Ovviamente, così facendo, il Governo meloniano perde ulteriore forza e credibilità, laddove avrebbe dovuto affermare il valore di un artista di là da ogni credo politico, un po’ come sta facendo nella sua duratura esaltazione di Antonio Gramsci, tra libri e mostre. Ah, già: Gramsci era un marxista convinto, non si corrono rischi di apologia del Ventennio. Giusto. Ineccepibile. Mascagni s’arrangi, lui e la sua Cavalleria rusticana.
L’altro attacco alla cultura istituzionale arriva da un uomo dell’arte di sinistra che non ha mai goduto della mia personale stima, ma che innegabilmente ha lasciato una traccia, seppur da chi scrive non condivisa, nell’immagine del nostro Paese e non solo, che è il fotografo Oliviero Toscani. Toscani, dal suo punto di vista, liberamente esprime un giudizio negativo su questo Esecutivo, continuando a reiterare la solita nenia dell’antifascismo dichiarato e non dichiarato. E quindi, ritenendo sillogisticamente tale silenzio un’affermazione di filofascismo, lo rifiuta. Padronissimo di farlo, altrettanto padroni noi di infischiarcene. Dire che questo monocorde refrain ci sia venuto a noia oltremisura ci pare superfluo, è il leitmotiv di una sinistra ormai agonizzante, priva di idee e di contenuti, che si aggrappa a ripetere ossessivamente un mantra laico che non interessa più nessuno, se non i soliti militanti dei centri sociali. Perciò, anche qui, il monotono assalto all’impreparazione culturale del ministro Gennaro Sangiuliano alla fine sa soltanto di cosa già vetusta, troppo sentita per avere un vero mordente. Nulla di nuovo: una sinistra obsolescente e tracollante. E una destra che non vuole decollare per troppo timore, se non magari dopo un discreto ma efficace rimpasto ministeriale.

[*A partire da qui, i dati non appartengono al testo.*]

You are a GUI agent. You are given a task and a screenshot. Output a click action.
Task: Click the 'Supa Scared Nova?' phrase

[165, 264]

Infine, da ultimo La Verità intervista l’ottimo Flavio Caroli, che in maniera saggia e largamente condivisibile riafferma anche lui (sì anche lui perché come tanti tra noi lo stiamo facendo, inascoltati, da decenni) l’importanza della centralità dell’arte nel settore culturale nel nostro straordinario patrimonio, la bellezza come necessità per un mondo in pace e, giustamente, vitupera il troppo poco spazio dato da questa classe politica alle idee per valorizzare il nostro patrimonio artistico, sostenendo che il nostro Paese sia ancora in grado di creare cultura.

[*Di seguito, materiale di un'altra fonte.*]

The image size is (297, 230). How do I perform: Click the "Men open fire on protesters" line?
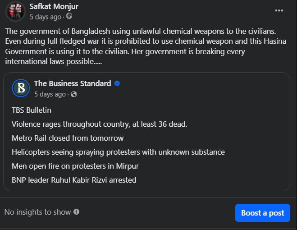click(x=75, y=166)
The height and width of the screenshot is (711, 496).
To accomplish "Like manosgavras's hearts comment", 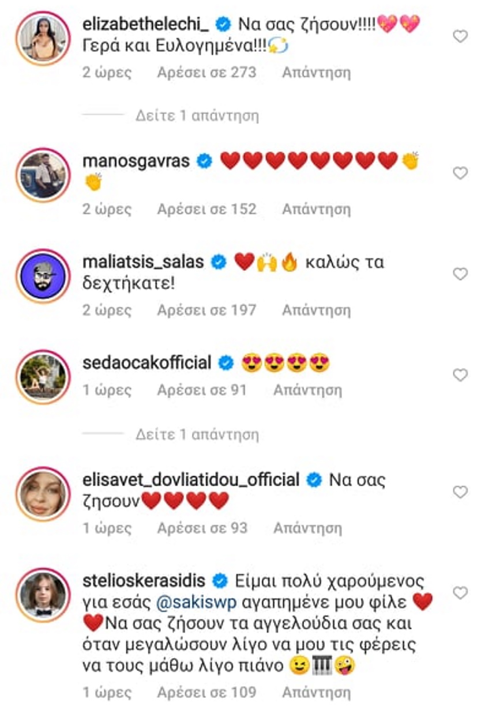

Anche qui stiamo ripetendo da troppo tempo le stesse cose, il che è segno che qualcosa non va nell’Amministrazione, ma a differenza di altre critiche non costruttive, le nostre si reiterano per necessità, visto che non vengono mai ascoltate né prese in considerazione. Se a dire qualcosa che riguarda l’estetica, l’arte, la bellezza e via così, è qualcuno dalla rive gauche allora l’attenzione si punta su di lui (o lei,) altrimenti si finge di non aver sentito. Così, invece di far tesoro e saper sapientemente e anche scaltramente, in maniera intelligente, utilizzare le risorse culturali, artistiche e intellettuali a sua disposizione, questo “dittatoriale Governo reazionario e conservatore, quindi fascista” con a capo Giorgia Meloni (anno di nascita 1977, lo ricordo per i più distratti) le ignora totalmente, obliandole in un angolo lontano, fuori da ogni visione ad ampio spettro e di lungo tempo. Non vorrei avessero ragione Marcello Veneziani e Massimo Cacciari: chi può faccia i debiti, apotropaici, scongiuri.